There is a proposal before the NFPA to change the definition of wet locations to include all operating rooms. The rationale for making operating rooms wet locations is supposedly because: “there are frequent instances of standing pools of saline, water, blood and urine on the floor. Also intravenous fluids frequently drip on electronic equipment. The surgeons use irrigating fluids in many procedures. These fluids often end up on the floor. Major surgical procedures, trauma and transplant surgery often are associated with large amounts of blood loss. This blood can easily end up on the floor. The result is that modern operating rooms frequently have conductive fluids on the floor and this presents a hazard to OR personnel and patients.”

It is common hospital policy to take care of liquid spills as soon as possible and there are also procedures for handling hazardous (blood) waste.

The typical comment rebutting the proposal is:

“If an operating room is wet on a regular basis it is because of poor practice, poor housekeeping and poses many other issues other than electrical safety, those poor practices should be addressed and organizations who practice well should not be penalized.” [Comments submitted to NFPA.]

The second implication is that standing fluids or dripping intravenous fluids could somehow be a conduit for electrical shock. The FDA Manufacturing and User Facility Device Experience database (MAUDE) has 1,092,542 reported incidents from hospitals and there are none for anyone injured or dying from electrical shock involving medical devices.

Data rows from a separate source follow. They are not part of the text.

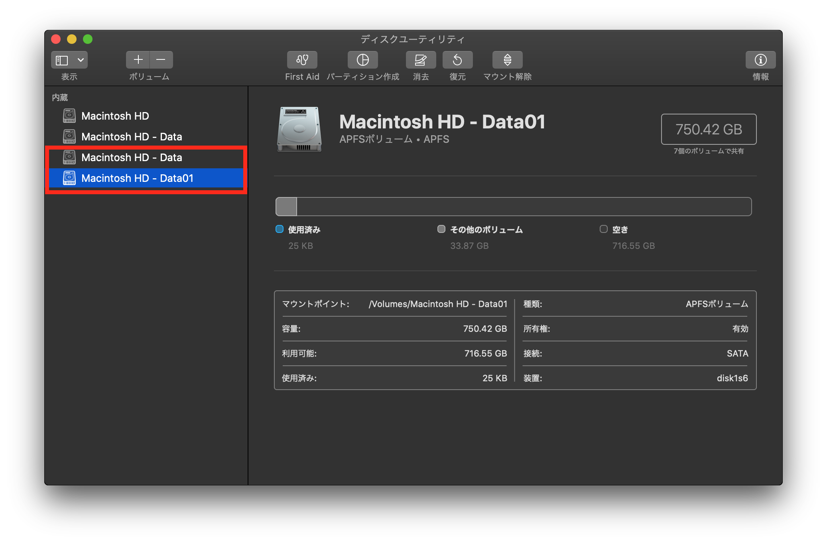
Task: Select Macintosh HD in the sidebar
Action: pyautogui.click(x=115, y=116)
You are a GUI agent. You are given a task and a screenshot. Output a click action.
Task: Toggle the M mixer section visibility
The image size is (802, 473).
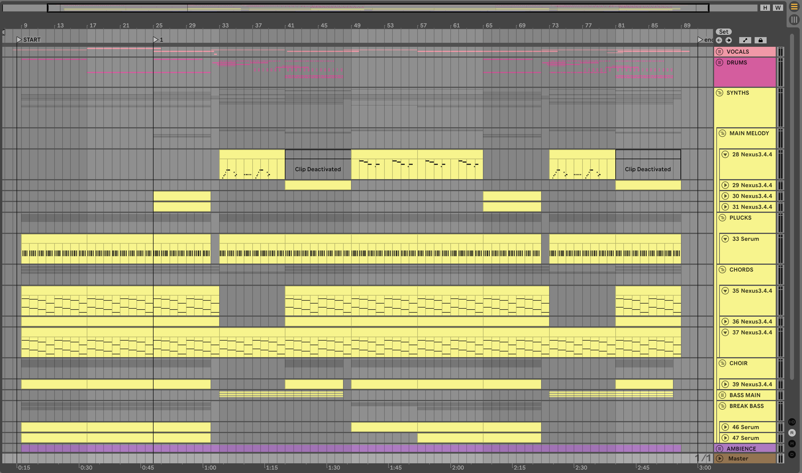click(x=792, y=444)
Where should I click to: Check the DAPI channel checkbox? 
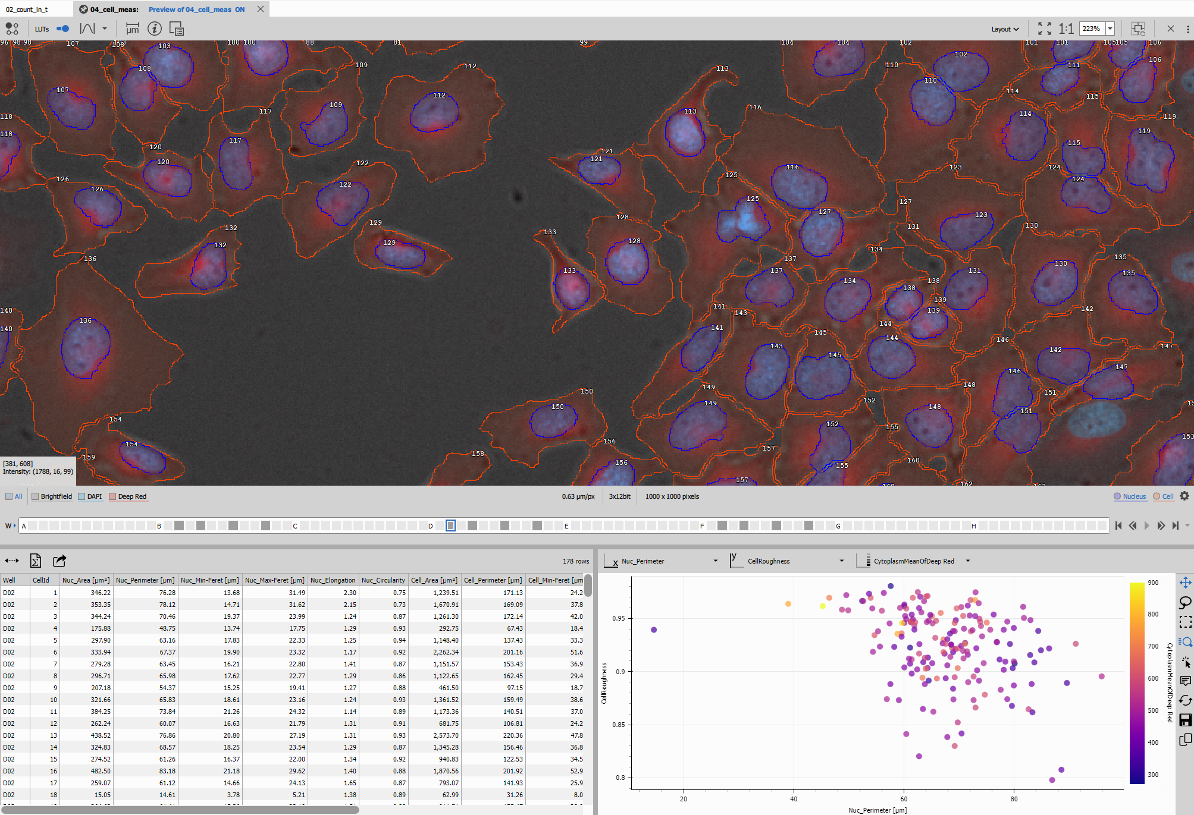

Finally a number of studies reinforce the argument that isolated power is not necessary as a matter of course in surgical suites. The U.S. Department of Defense’s 2002 Military Handbook: Department of Defense Medical Military Facilities Design and Construction Criteria (MIL-HDBK-1191) specifies that “Operating rooms, delivery rooms, cystoscope rooms, oral surgery, cardiac catheterization rooms and other such rooms are not wet areas” (Section 10.1.2.3). The Association for the Advancement of Medical Instrumentation’s Electrical Safety Manual (2004) supports the position that ORs are not necessarily wet locations. [Comments submitted to NFPA.]